*** Opening of Data records ***

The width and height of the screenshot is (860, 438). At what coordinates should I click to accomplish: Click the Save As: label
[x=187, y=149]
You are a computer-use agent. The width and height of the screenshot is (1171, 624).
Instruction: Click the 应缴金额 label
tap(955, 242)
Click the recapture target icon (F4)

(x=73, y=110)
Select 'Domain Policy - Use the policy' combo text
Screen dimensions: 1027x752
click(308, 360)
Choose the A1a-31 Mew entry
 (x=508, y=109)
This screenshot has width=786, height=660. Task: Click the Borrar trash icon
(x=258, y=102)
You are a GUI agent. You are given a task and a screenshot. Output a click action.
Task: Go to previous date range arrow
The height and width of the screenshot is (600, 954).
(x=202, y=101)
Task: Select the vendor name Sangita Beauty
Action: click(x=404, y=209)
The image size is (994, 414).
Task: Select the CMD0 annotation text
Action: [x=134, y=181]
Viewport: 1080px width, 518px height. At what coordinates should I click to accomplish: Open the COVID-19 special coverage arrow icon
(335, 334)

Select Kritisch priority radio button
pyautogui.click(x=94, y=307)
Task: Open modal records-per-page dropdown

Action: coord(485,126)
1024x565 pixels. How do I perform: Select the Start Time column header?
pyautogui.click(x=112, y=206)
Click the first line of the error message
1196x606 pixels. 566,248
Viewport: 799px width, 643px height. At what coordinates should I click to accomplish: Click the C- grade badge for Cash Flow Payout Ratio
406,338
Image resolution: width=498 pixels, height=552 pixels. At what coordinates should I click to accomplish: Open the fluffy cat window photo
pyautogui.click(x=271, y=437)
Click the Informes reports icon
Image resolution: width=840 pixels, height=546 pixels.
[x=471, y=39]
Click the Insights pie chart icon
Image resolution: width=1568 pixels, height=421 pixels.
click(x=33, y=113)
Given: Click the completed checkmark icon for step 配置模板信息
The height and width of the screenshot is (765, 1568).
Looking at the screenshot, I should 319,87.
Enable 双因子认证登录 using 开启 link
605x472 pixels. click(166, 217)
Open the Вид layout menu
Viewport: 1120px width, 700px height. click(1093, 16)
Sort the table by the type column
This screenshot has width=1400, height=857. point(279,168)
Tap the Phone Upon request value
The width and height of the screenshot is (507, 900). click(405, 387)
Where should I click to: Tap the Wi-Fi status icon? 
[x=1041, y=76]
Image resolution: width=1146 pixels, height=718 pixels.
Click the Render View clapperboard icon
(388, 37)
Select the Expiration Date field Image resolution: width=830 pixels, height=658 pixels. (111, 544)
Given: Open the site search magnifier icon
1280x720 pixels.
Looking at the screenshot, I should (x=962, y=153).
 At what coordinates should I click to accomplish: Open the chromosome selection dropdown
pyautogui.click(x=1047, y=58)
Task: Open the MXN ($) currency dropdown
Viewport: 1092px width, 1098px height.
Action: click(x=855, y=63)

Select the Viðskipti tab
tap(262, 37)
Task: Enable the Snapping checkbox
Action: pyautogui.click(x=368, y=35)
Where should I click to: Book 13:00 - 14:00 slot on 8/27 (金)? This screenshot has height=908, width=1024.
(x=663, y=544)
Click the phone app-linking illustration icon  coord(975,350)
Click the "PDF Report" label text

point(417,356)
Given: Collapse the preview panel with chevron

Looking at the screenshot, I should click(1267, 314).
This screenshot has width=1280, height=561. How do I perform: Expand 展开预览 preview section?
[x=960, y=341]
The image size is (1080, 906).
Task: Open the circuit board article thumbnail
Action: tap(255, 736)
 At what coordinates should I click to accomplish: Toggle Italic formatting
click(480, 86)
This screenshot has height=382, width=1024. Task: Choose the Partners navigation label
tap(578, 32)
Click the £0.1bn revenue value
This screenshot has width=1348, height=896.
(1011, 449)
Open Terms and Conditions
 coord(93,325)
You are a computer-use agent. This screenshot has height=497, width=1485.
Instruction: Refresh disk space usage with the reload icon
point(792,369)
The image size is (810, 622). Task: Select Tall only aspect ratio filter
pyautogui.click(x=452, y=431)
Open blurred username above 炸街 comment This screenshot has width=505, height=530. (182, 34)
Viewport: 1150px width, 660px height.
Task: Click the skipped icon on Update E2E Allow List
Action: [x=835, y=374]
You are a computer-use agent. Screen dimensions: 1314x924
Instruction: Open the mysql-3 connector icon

*** Close of Data records ***

About this exercise -
Copy out every line of the data that includes the word "agent".

Reply to the exercise -
You are a computer-use agent. The width and height of the screenshot is (1171, 624).
You are a GUI agent. You are given a task and a screenshot. Output a click action.
You are a computer-use agent. This screenshot has height=497, width=1485.
You are a computer-use agent. Screen dimensions: 1314x924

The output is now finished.